Personally, I did visual programming more than once during my career, in
biztalk, virtools and unity3d. I like regular programming much better. Could
be the whole idea is somewhat flawed, at least once a program being developed
is larger than three blocks in size.

------
vopi
Author here. First time posting something publicly like this so sorry for any
basic mistakes. If you have any questions feel free to ask! (PS: Sorry for any
grammar mistakes).

------
Samathy
Its really important to consider who the class is for when looking at how you
enjoyed it.

You took the class already having 'lots of prior programming experience'. This
class was clearly designed for people who have never programmed in their life.
This class was not designed for you.

I was in the very same situation when being taught the basic programming
concepts in Python at University, after having held software dev jobs and
written assembly and C for several years.

Scratch, Alice and others are great starting tools for kids around 5 to 13 who
have never programmed before. They're reasonable initial platforms to spend a
couple of hours on for older people too (your age group and even upwards).
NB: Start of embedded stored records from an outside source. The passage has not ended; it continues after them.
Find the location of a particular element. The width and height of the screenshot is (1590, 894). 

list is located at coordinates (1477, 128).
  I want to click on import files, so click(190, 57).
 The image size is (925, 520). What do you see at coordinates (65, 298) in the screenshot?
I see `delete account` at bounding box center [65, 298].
It might be worth talking to some of your peers who had never programmed and
asking what they thought. Its super easy to forget than only a little while
ago, you also knew nothing.

I do agree that the whole course should not have been modelled around Alice.
At your age you could probably pick up the Python REPL quickly after an
initial into to the concepts in Alice.

------
nikolay
I started programming in Assembly when I was 10-11-years-old. I feel that
Scratch is underestimating kids' intelligence and sending them the wrong path.
There was an endless polemic when I was a kid that starting programming with
BASIC vs Pascal was disabling kids. I think that Scratch is nowadays' BASIC!